Well, I have to say my experiences differ. Flying for me is not an option as I have a dog ( I know you love them ) and carry kayaks, bikes etc. I can buy multi trip carnets on the Dover-Calais route which, though they are not significantly cheaper, make travel far more flexible as you do not need to plan for delays - if you miss a boat just get the next in an hour or so rather than pay a hefty extra to travel the next day. You can also depart at a time that suits you - not the ferry company. Since I started crossing to France 20 years ago the Western Channel crossings have steadily risen in price against Dover-Calais while vehicles have become more economical. Unless you are nervous of driving or see being on the ferry as enjoyable, which I certainly don't - cabin or not, I can see no advantage of the longer crossings.


----------



## anjou (Dec 29, 2013)

I am on that ferry on new years day ! I shall sleep on the long seats in the cafe,got my return crossing with a very large Iveco van for £109 ! bargin. Going to France for a month to do some work on my house in the loire valley and on my van, good time to leave the Uk for a bit me thinks !


----------



## antiquesam (Dec 29, 2013)

[No message]


----------



## antiquesam (Dec 29, 2013)

I still don't see what difference that makes other than I have more experience of the shortcomings


----------



## Tezza33 (Dec 29, 2013)

I still love driving and I only like short Ferry rides and dislike tunnels so no contest for me, I love France so every extra minute I spend there is worthwhile and a night spent on a French Aire is far better than one on a Ferry.


----------



## witzend (Dec 30, 2013)

Sleeping on Ferry Car Deck not a good idea see this link to Runnachs post from yesterday


http://www.wildcamping.co.uk/forums/off-topic-chat/33870-fire-ferry.html





Ferry Fire: Man Arrested Over Suspected Arson


----------



## Deleted member 25439 (Dec 30, 2013)

I wouldn't dream of sleeping in the van.  Those lorries have been known to move in rough seas, I just wouldn't risk being squashed.  That said I did sleep in my car on the very first ferry crossing I ever did.  I had no idea that it was not allowed.  I put my head down and slept for about 12 hours,  but I was young and needed the sleep.


----------



## antiquesam (Dec 30, 2013)

There are a lot of large horseboxes travel on the Western Channel routes and they open the back of the vehicle up and come down to tend them during the crossing. Those horses are damned noisy b*gg*rs.


----------



## barryd (Dec 30, 2013)

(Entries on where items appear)
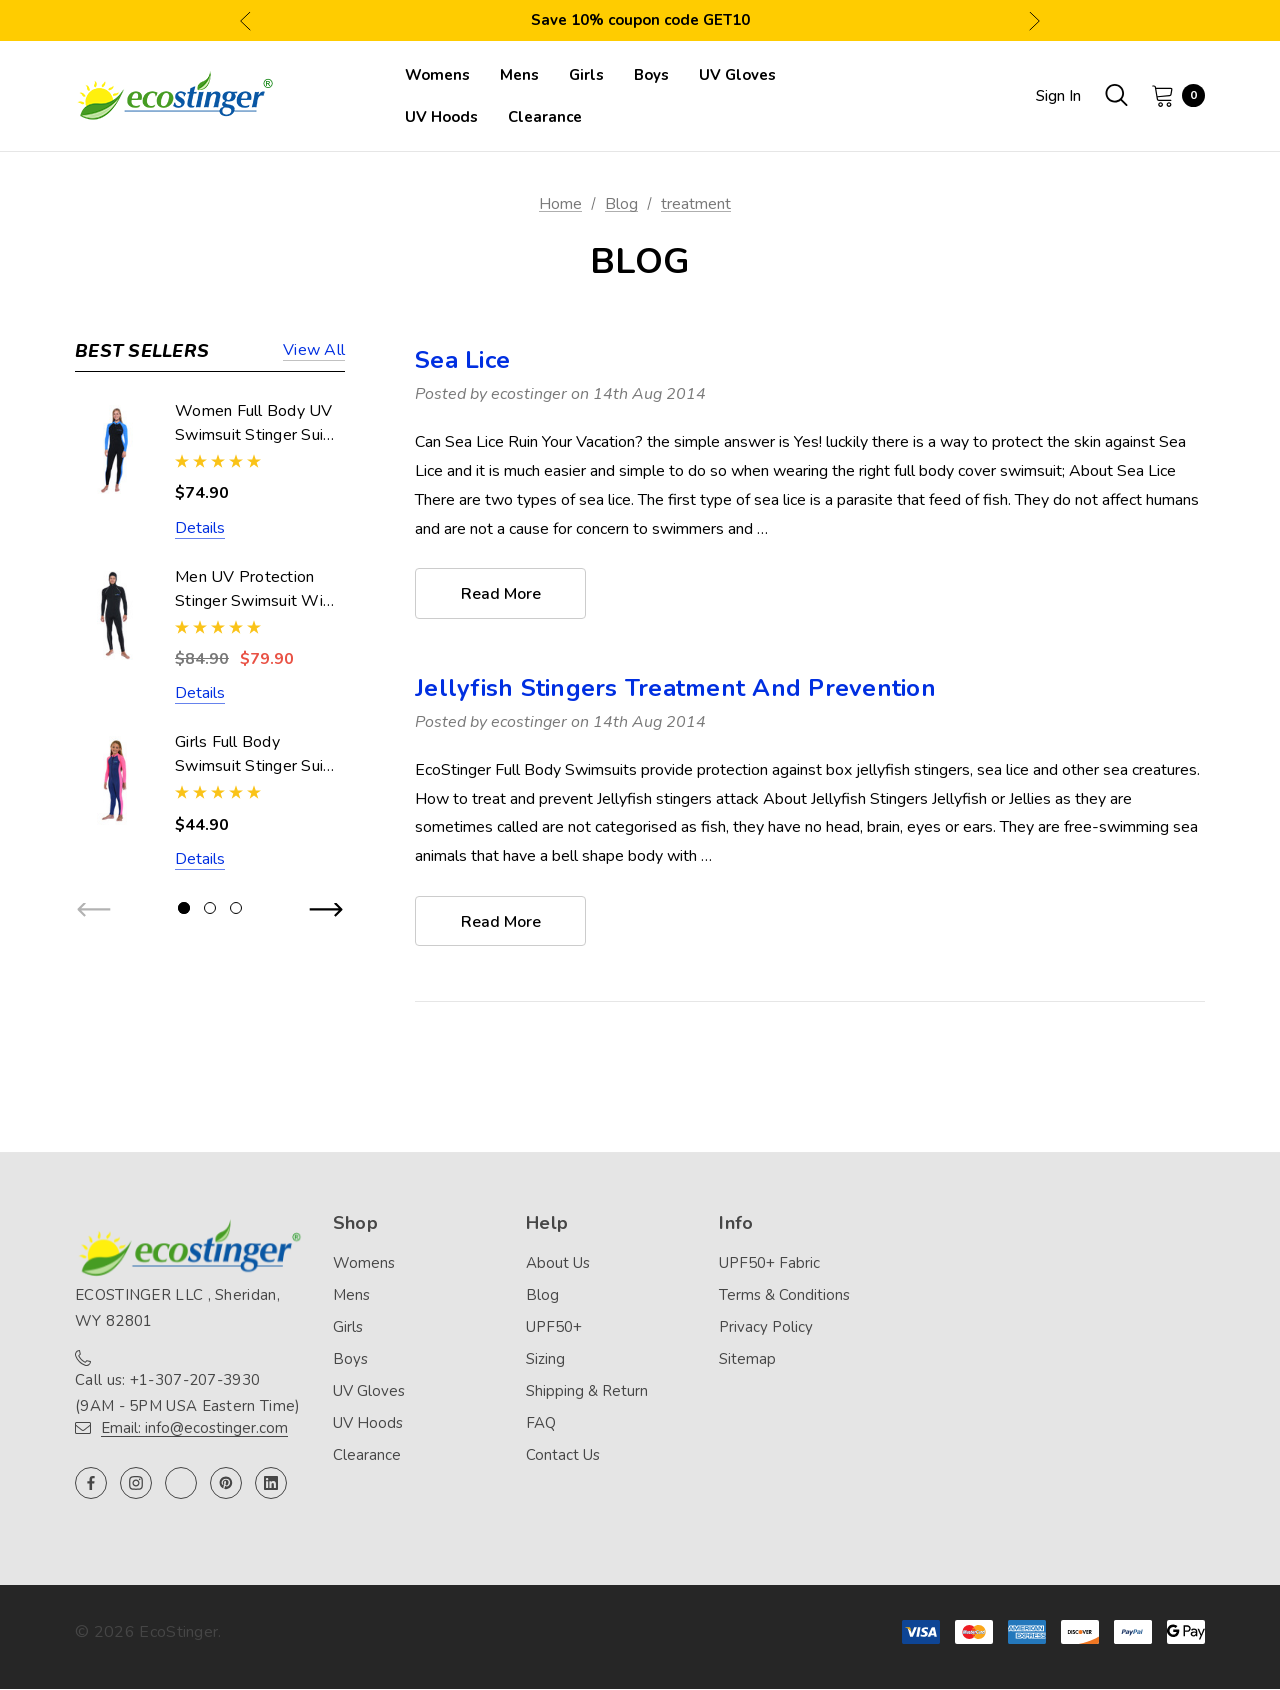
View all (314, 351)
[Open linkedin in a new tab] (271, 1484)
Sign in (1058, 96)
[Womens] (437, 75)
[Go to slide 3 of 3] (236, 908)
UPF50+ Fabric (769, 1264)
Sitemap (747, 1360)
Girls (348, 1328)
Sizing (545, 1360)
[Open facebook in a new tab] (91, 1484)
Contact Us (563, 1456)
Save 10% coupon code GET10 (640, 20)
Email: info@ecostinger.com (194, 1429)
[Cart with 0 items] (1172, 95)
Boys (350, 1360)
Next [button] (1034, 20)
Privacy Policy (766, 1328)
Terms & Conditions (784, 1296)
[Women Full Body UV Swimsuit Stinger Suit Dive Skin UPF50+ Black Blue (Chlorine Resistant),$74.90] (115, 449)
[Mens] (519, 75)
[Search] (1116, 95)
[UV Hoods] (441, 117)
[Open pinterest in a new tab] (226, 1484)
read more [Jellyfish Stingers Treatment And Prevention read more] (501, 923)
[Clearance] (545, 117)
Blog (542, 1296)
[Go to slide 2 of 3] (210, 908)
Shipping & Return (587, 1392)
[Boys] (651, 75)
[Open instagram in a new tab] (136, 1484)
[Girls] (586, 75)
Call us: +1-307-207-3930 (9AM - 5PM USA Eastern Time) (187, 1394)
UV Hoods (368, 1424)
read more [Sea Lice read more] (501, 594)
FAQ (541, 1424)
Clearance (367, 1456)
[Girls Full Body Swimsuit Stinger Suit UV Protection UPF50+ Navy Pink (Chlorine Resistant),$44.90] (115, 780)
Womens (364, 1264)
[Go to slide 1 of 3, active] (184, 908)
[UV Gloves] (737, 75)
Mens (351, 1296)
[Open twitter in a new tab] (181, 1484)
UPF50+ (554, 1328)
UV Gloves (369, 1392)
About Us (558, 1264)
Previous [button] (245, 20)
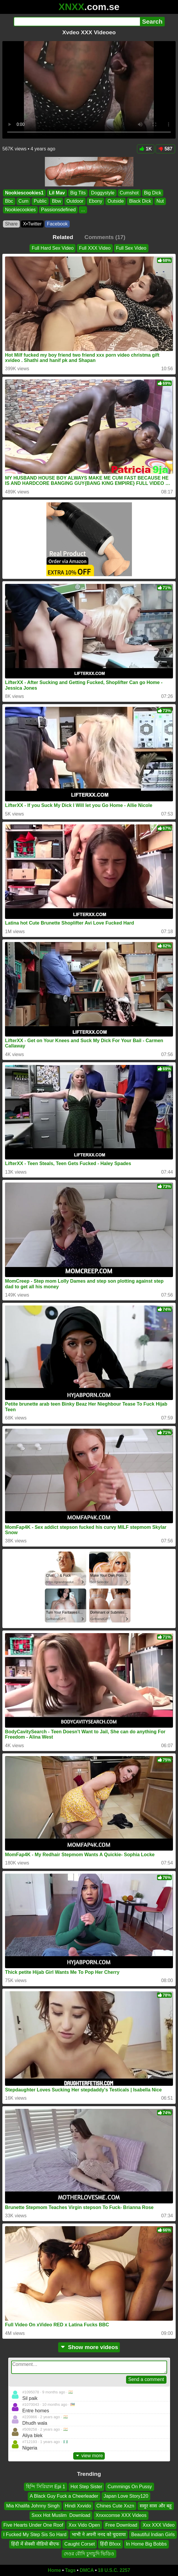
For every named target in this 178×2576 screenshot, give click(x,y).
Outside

-- Task brief --
From the ferry thread, copy word for word the part starting with "## anjou (Dec" and going on through "me thinks !". The records have no connection to the ferry thread.

-- Reply to the exercise --
## anjou (Dec 29, 2013)

I am on that ferry on new years day ! I shall sleep on the long seats in the cafe,got my return crossing with a very large Iveco van for £109 ! bargin. Going to France for a month to do some work on my house in the loire valley and on my van, good time to leave the Uk for a bit me thinks !